Railroad Transportation Within the United States
Essay by review • February 15, 2011 • Research Paper • 1,675 Words (7 Pages) • 1,363 Views
The magnitude of the railroad industry and the vital part it plays in the economic and social life of this nation appear as the two most interesting and impressive phases arising out of a study of the growth and development of transportation. The inability of the railroads and the public to get along together amicably furnishes another interesting and possibly no less important phase.
The importance of the railroads can be better grasped if their magnitude is appreciated. For instance, the federal government spends annually for interest, debt retirement, expansion, administration, and operation a shade under four billion dollars. The people, through the payment of their tax bills, furnish this sum. The railroads of the nation over a ten-year period prior to 1930 spent an annual average of more than six and a quarter billion dollars for interest, debt retirement, expansion, administration and operation. During this period, the people paid an average annual rail transportation bill of a little over six billion dollars. The railroads borrowed the difference on the hope of a fair return held out to them by the Transportation Act of 1920 (Nelson).
The federal government spends annually on past wars and the national defense approximately two and three-quarter billion dollars. The railroads for the ten years preceding the present depression paid their employees nearly three billion dollars annually, an amount somewhat greater than the government each year spends for past wars and national defense.

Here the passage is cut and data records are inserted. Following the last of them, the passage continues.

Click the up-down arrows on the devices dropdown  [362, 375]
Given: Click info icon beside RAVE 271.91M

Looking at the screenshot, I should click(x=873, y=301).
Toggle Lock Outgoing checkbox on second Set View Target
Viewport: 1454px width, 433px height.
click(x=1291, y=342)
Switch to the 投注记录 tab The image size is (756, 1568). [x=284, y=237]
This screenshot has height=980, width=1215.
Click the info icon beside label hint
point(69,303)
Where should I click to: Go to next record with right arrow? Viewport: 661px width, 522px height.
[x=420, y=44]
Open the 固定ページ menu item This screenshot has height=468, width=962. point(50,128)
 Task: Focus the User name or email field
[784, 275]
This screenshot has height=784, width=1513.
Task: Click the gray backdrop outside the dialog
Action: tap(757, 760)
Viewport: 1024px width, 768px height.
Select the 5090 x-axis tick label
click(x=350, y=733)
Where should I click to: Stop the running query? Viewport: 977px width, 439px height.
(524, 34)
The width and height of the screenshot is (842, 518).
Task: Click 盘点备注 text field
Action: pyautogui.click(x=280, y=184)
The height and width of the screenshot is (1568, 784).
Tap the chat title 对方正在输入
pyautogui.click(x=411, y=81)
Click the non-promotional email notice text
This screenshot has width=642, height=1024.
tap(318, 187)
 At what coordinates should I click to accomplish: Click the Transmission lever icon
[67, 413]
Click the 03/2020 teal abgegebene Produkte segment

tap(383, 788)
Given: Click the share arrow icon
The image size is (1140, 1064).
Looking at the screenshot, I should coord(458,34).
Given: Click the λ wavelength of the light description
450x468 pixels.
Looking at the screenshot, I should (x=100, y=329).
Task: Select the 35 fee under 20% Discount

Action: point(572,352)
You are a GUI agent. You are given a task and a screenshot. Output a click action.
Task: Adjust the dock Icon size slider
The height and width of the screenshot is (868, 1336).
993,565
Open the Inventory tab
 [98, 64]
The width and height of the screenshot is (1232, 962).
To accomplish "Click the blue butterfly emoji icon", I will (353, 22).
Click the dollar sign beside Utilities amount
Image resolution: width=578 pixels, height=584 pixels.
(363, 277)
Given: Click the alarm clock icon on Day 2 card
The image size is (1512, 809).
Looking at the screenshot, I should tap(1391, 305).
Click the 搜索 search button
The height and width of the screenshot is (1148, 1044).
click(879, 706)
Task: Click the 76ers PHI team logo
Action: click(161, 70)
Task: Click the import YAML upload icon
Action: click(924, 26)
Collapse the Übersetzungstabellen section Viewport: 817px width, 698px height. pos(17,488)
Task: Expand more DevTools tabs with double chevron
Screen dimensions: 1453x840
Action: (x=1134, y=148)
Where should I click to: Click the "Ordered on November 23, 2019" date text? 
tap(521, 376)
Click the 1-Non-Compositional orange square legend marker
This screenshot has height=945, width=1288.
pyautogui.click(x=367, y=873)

In addition to the expenditure of the government for past wars and national defense, there is required annually slightly more than one billion dollars for all other expenses, whereas the railroads each year for the ten-year period spent one and one-third billion dollars on these five items alone: steel, fuel, forest products, ballast and cement. They paid an annual local, state, and federal tax bill ranging from $300,000,000 to $400,000,000.
Railroad mileage throughout the nation is nearly, if not indeed, adequate at the present time. In this country the physical frontiers have all been effaced, the deserts have been crossed, the fertile sections have been crisscrossed and the mountains penetrated. In some parts of the country there are, if anything, too many parallel lines. What with the creation of hard-surfaced highways and the developing use of buses and trucks as feeders for the railroads, there are only isolated districts where additional short lines of railroad may be needed.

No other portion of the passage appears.